Selected extract:
* * *
Microscale Experiments at Elevated Temperatures Evaluated with Digital Image Correlation

N. J. Karanjgaokar, C. S. Oh, I. Chasiotis

Research output: Contribution to journalArticlepeer-review


The methods of uniform heating and resistive (Joule) heating for microscale freestanding surface-micromachined thin metal film specimens were evaluated by a combination of full-field strain measurements by optical microscopy/Digital Image Correlation (DIC) and microscopic infrared (IR) imaging. The efficacy of each method was qualitatively and quantitatively evaluated with the aid of strain fields and IR-obtained temperature distributions along 850 nm thick freestanding microscale specimens subjected to uniaxial tension while heated by each method. The strain and temperature fields were quite uniform in experiments carried out with uniform specimen heating except for minor end-effects at the specimen grips. However, the resistively heated specimens showed highly uneven temperature distribution varying by 50°C along the 1,000 μm specimen gauge length. This high temperature gradient resulted in strain localization and 40% reduction in yield and ultimate tensile strengths of resistively heated specimens compared to the uniformly heated ones. Therefore, it is concluded that resistive heating is not a reliable method for conducting microscale temperature experiments with metallic films.
* * *
Rows from a pointing dataset:
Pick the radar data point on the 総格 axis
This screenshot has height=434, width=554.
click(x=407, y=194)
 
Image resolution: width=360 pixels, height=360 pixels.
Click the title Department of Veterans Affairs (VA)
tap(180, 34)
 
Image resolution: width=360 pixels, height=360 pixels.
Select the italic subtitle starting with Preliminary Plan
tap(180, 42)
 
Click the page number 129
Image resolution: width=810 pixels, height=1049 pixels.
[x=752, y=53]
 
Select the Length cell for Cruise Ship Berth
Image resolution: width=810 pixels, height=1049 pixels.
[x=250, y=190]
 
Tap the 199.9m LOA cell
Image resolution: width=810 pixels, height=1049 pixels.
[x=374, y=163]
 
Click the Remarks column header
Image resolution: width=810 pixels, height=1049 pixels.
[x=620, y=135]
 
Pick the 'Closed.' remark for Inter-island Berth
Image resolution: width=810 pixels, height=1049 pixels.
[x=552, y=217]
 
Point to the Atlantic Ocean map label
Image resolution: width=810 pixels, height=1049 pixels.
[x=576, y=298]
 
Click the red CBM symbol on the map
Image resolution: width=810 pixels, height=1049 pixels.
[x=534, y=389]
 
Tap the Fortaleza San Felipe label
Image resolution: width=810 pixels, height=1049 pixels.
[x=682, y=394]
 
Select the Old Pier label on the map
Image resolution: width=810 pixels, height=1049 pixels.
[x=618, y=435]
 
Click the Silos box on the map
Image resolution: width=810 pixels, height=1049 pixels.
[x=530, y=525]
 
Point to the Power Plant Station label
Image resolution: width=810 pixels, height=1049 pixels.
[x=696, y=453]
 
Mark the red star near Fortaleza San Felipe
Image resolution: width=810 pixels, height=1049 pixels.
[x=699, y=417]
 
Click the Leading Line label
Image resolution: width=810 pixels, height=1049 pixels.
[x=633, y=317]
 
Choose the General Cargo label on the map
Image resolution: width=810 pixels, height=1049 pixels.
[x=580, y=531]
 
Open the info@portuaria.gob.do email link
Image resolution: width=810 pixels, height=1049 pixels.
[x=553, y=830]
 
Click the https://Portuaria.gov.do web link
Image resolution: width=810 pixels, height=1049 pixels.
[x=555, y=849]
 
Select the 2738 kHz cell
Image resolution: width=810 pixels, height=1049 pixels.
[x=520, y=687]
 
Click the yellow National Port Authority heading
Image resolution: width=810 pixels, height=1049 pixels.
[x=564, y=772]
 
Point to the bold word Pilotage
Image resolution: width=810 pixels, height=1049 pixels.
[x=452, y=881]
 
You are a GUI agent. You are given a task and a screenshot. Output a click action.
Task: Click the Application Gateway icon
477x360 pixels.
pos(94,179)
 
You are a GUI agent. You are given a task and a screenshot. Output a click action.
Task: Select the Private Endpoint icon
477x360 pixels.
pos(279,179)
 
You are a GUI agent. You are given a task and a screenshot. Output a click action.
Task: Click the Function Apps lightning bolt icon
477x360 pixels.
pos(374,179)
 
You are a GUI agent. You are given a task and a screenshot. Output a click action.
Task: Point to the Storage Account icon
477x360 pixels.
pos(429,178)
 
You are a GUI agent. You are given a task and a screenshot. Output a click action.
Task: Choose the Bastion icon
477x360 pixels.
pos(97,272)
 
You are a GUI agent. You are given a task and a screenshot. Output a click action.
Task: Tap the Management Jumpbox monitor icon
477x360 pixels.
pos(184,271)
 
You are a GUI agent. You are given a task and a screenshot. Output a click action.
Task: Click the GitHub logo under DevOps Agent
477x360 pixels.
* * *
What to work on:
Could you rewrite the paragraph of the abstract that begins "The methods of uniform heating" as a short bulleted list that keeps its main facts?

Exercise answer:
- Uniform heating and resistive (Joule) heating were evaluated for microscale freestanding surface-micromachined thin metal film specimens.
- The evaluation combined full-field strain measurements by optical microscopy/Digital Image Correlation (DIC) with microscopic infrared (IR) imaging of temperature.
- The specimens were 850 nm thick and were loaded in uniaxial tension while heated by each method.
- Under uniform heating, the strain and temperature fields were quite uniform, apart from minor end-effects at the grips.
- Under resistive heating, the temperature varied by 50°C along the 1,000 μm gauge length.
- This gradient caused strain localization and a 40% reduction in yield and ultimate tensile strengths compared with uniformly heated specimens.
- The conclusion is that resistive heating is not a reliable method for microscale temperature experiments with metallic films.